È partita oggi, a Roma, una mostra concettuale e multimediale in pieno stile Black Mirror. “Please come Back. Il mondo come prigione?“ può essere considerato, a ragione, l’alter ego nel mondo fisico dell’artefatto filmico britannico, molto in voga nell’ultimo periodo. Si tratta, infatti, di una sacrosanta riflessione sul confine tra privacy e mondo pubblico/condiviso/connesso, quindi, tra controllo e spazio di libertà, minacciato oggi dal tutto comunicativo in cui viviamo. La comunicazione è globale, come la società; la condivisione è globale, così come la presenza dei social network. Dove inizia, dunque, la nostra libertà, all’interno di spazi che sembrano sempre più costrittivi?
È stato questo l’interrogativo che ha portato 26 artisti e 50 opere all’interno della Galleria 5 del MAXXI – Museo Nazionale delle Arti del XXI secolo, coordinati dalla curatela di Hou Hanru e Luigia Lonardelli e destinati a restarci fino al 21 maggio.
L’esposizione può essere considerata una sorta di spin-off dell’opera omonima del collettivo Claire Fontaine, nata dall’interrogativo degli autori intorno al concetto di reclusione, che troppo spesso coincide con quello di società, esplorandone tutti i risvolti inquietanti.
La mostra è composta da tre sezioni: Dietro le mura, Fuori dalle mura e Oltre i muri.
La prima sezione, Dietro le mura, presenta come filo conduttore l’esperienza di reclusione vera e propria ed è stata curata, per questo, da artisti che hanno fatto un’esperienza diretta della prigione. Qualcuno di loro è stato realmente recluso, qualcun altro ha fatto della reclusione il soggetto principale del proprio lavoro, qualcun altro ancora è cresciuto in ambienti caratterizzati dalla presenza inquietante – in un modo o nell’altro – di questa realtà. Segnaliamo, ad esempio, Berna Reale, che presenta, con un video, la luce della torcia olimpica all’interno delle carceri brasiliane; Harun Farocki, che utilizza, invece, i filmati delle videocamere di sorveglianza del carcere di massima sicurezza di Corcoran in California – per un realismo 2.0; ed, infine, Gianfranco Baruchello con le sue interviste ai detenuti delle carceri di Rebibbia e Civitavecchia, come novello Pasolini che va a scoperchiare il tappo che lo spettacolo quotidiano mette sul terzo paesaggio e la sua fauna.
Fuori dalle mura, invece, si fa carico della riflessione intorno alle prigioni invisibili. Invisibili fisicamente ma molto presenti nella vita spirituale, o immateriale, delle persone.

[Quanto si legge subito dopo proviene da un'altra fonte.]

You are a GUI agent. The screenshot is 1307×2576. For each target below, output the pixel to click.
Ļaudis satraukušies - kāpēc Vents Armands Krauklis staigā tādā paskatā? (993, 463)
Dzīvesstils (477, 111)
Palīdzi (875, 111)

Abbastanza ricorrente la tematica delle città-prigioni. Tra gli altri artisti, si ricordano Mikhael Subotzky, che presenta materiali video forniti dalla polizia di Johannesburg; Lin Yilin, con una performance che riproduce una scena di privazione della libertà per testare le reazioni dei cittadini della città cinese di Haikou e di Parigi; Rä Di Martino, che guarda a Bolzano come al fondale di una messa in scena con finti carri armati.
Infine, l’ultima sezione, Oltre i muri, volta a sostenere la tesi di fondo per cui la sorveglianza, dopo l’11 settembre 2001, sia diventata una “pratica organizzativa dominante”. Esplicativo, in tal senso, il lavoro di Jenny Holzer, che fa luce sulla cosiddetta “guerra al terrore”, così come il progetto di Simon Denny ispirato direttamente alle rivelazioni di Snowden; Jananne Al-Ani, invece, segue – attraverso la prospettiva di un drone – diversi siti in Medio Oriente, mentre Zhang Yue si lancia in previsioni futuristiche, in cui è la guerra a farla da padrone, insieme ad un piano per la distruzione degli Stati Uniti.
Le tematiche affrontate, dunque, sono molte, attuali e complesse. Spetta di certo all’arte, così come al pensiero critico, mettere in mostra gli attriti di un’epoca; per risolverli servono atti creativi, altrettanto poetici.